Strike A Pose
This event took place Mar 29 - Apr 5, 2017
$12 General Admission
$9 Student/Senior
$7 Member
Ester Gould & Reijer Zwaan
Netherlands & Belgium
2016
1h 23m
About
In 1990, seven young dancers joined pop star Madonna on her most controversial world tour. Wild, talented and barely twenty, the dancers set out on the trip of a lifetime. Their journey was captured in Truth or Dare, one of the highest-grossing documentaries ever. As a self-proclaimed mother to her six gay dancers plus straight Oliver, Madonna used the film to take a stand on gay rights, freedom of expression and the fight against AIDS. Madonna’s flamboyant dancers became icons of sexual freedom, inspiring people all over the world to be who you are.
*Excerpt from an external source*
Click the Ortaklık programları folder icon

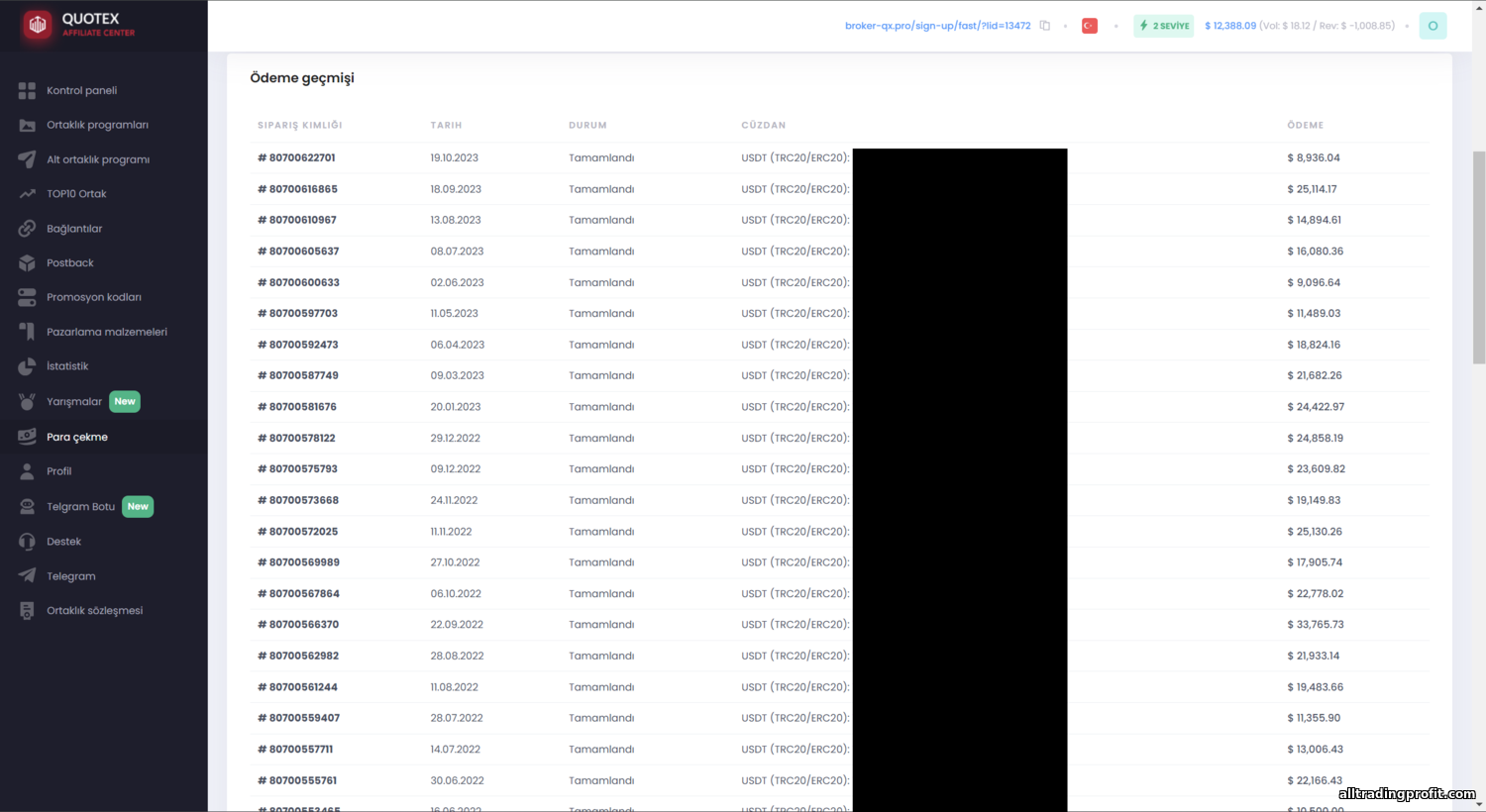pos(27,125)
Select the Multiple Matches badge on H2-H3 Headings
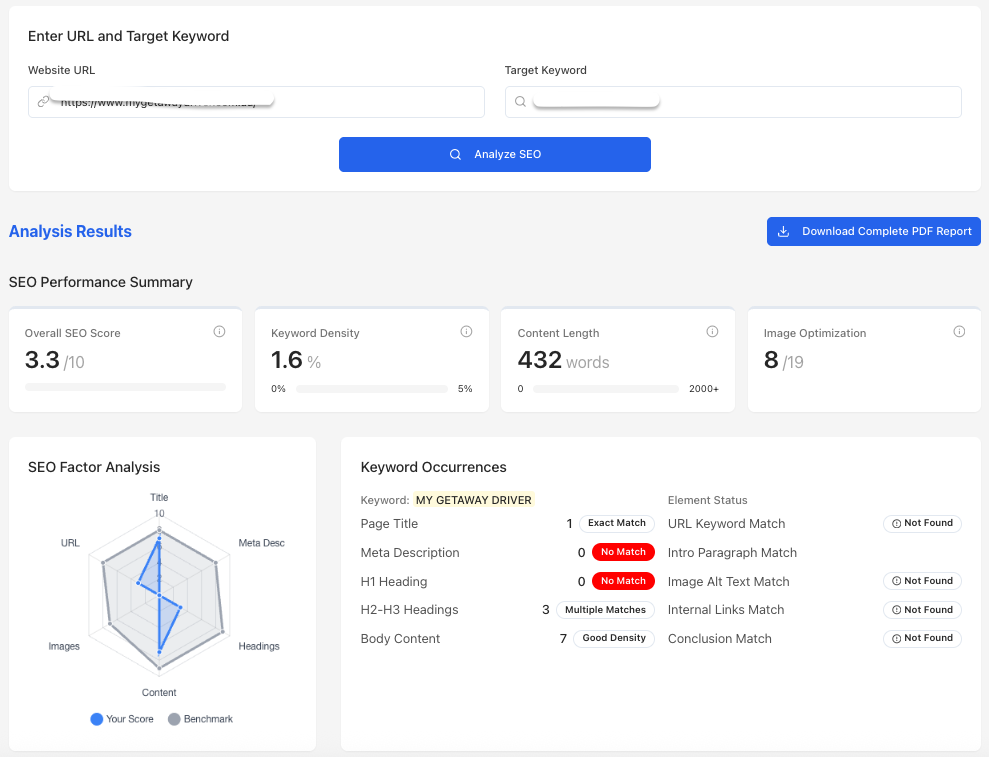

At the height of the AIDS epidemic and in the aftermath of the conservative Reagan era, Truth or Dare introduced audiences to fun-loving, bold and larger-than-life gay characters. The film was ground-breaking, featuring two guys kissing passionately during the famous Truth or Dare scene. Madonna, determined to push the envelope, defended the film ferociously: “If you keep putting something in people’s faces, eventually, maybe they can come to terms with it.” The message stuck: even today, the dancers receive thank-you letters from people around the world recalling how the film changed their lives.
Although they were pivotal to Madonna’s message, the dancers weren’t living it. In fact, Gabriel wasn’t proud of being gay at all. After failing to persuade Madonna to cut out the kissing scene that would ‘out’ him to his family and friends, he filed a lawsuit against her. A few years later, the 26-year-old died of AIDS, a disease that had shamed him into silence. And Gabriel wasn’t the only one: Carlton – big, bold and the only dancer who was trusted to lift up the pop icon – was HIV-positive and almost collapsed under the secret that he was carrying on tour. Years of faking and lying distort his life to this day. A third dancer is still hiding an important part of himself and now finally wants to open up.
In Strike a Pose, we encounter the dancers on a new journey. For the first time they tell us how hard it has been to live the liberated life they were promoting on stage. Their incredible stories reveal how fear of other people’s judgment holds us back and how hard it is to accept yourself when you feel different. Twenty-five years after the tour and the film that marked pop and gay culture as much as their own lives, the dancers, their dramatic stories and their fierce moves inspire us once again. What does it really take to express yourself?